• **WHAT TO WORK ON**: Return all of the entries exactly as written.

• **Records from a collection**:

-*-*-

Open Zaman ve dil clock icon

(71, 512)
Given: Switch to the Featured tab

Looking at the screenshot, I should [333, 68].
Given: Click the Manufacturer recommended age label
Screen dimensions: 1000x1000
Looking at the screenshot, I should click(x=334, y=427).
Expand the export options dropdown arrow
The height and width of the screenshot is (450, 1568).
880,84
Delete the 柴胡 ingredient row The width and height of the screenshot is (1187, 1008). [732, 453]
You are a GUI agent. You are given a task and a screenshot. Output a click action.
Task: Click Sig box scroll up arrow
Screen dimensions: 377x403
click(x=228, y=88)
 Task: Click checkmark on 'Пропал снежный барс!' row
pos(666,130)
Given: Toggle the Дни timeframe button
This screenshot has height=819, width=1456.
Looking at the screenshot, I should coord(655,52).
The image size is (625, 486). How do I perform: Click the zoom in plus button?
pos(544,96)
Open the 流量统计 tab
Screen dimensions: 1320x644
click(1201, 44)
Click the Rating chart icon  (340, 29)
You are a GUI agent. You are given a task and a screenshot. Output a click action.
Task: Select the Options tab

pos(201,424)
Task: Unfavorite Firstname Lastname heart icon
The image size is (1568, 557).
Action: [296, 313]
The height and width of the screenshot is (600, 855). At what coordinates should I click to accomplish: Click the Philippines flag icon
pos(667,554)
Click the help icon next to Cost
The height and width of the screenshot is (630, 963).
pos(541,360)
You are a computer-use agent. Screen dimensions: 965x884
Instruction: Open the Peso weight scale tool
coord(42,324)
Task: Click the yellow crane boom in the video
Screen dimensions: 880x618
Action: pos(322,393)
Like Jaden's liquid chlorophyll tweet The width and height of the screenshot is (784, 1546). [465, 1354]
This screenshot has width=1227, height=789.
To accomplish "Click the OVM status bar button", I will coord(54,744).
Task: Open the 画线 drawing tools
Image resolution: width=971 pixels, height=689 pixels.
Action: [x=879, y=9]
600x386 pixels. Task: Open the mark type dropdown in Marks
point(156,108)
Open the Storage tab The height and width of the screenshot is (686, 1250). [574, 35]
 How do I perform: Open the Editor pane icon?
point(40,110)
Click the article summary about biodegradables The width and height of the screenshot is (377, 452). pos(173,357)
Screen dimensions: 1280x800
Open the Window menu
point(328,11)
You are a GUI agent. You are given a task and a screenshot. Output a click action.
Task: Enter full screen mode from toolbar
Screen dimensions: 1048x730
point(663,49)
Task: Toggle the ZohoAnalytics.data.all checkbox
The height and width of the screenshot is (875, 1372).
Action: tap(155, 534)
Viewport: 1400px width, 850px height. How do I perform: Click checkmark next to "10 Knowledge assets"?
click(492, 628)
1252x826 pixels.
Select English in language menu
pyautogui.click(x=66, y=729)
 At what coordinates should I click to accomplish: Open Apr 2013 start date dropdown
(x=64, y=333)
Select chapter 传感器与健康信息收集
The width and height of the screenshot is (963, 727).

-*-*-

• **RESPONSE FOR THIS EXERCISE**:
Open Zaman ve dil clock icon

(71, 512)
Given: Switch to the Featured tab

Looking at the screenshot, I should [333, 68].
Given: Click the Manufacturer recommended age label
Screen dimensions: 1000x1000
Looking at the screenshot, I should click(x=334, y=427).
Expand the export options dropdown arrow
The height and width of the screenshot is (450, 1568).
880,84
Delete the 柴胡 ingredient row The width and height of the screenshot is (1187, 1008). [732, 453]
You are a GUI agent. You are given a task and a screenshot. Output a click action.
Task: Click Sig box scroll up arrow
Screen dimensions: 377x403
click(x=228, y=88)
 Task: Click checkmark on 'Пропал снежный барс!' row
pos(666,130)
Given: Toggle the Дни timeframe button
This screenshot has height=819, width=1456.
Looking at the screenshot, I should coord(655,52).
The image size is (625, 486). How do I perform: Click the zoom in plus button?
pos(544,96)
Open the 流量统计 tab
Screen dimensions: 1320x644
click(1201, 44)
Click the Rating chart icon  (340, 29)
You are a GUI agent. You are given a task and a screenshot. Output a click action.
Task: Select the Options tab

pos(201,424)
Task: Unfavorite Firstname Lastname heart icon
The image size is (1568, 557).
Action: [296, 313]
The height and width of the screenshot is (600, 855). At what coordinates should I click to accomplish: Click the Philippines flag icon
pos(667,554)
Click the help icon next to Cost
The height and width of the screenshot is (630, 963).
pos(541,360)
You are a computer-use agent. Screen dimensions: 965x884
Instruction: Open the Peso weight scale tool
coord(42,324)
Task: Click the yellow crane boom in the video
Screen dimensions: 880x618
Action: pos(322,393)
Like Jaden's liquid chlorophyll tweet The width and height of the screenshot is (784, 1546). [465, 1354]
This screenshot has width=1227, height=789.
To accomplish "Click the OVM status bar button", I will coord(54,744).
Task: Open the 画线 drawing tools
Image resolution: width=971 pixels, height=689 pixels.
Action: [x=879, y=9]
600x386 pixels. Task: Open the mark type dropdown in Marks
point(156,108)
Open the Storage tab The height and width of the screenshot is (686, 1250). [574, 35]
 How do I perform: Open the Editor pane icon?
point(40,110)
Click the article summary about biodegradables The width and height of the screenshot is (377, 452). pos(173,357)
Screen dimensions: 1280x800
Open the Window menu
point(328,11)
You are a GUI agent. You are given a task and a screenshot. Output a click action.
Task: Enter full screen mode from toolbar
Screen dimensions: 1048x730
point(663,49)
Task: Toggle the ZohoAnalytics.data.all checkbox
The height and width of the screenshot is (875, 1372).
Action: tap(155, 534)
Viewport: 1400px width, 850px height. How do I perform: Click checkmark next to "10 Knowledge assets"?
click(492, 628)
1252x826 pixels.
Select English in language menu
pyautogui.click(x=66, y=729)
 At what coordinates should I click to accomplish: Open Apr 2013 start date dropdown
(x=64, y=333)
Select chapter 传感器与健康信息收集
The width and height of the screenshot is (963, 727).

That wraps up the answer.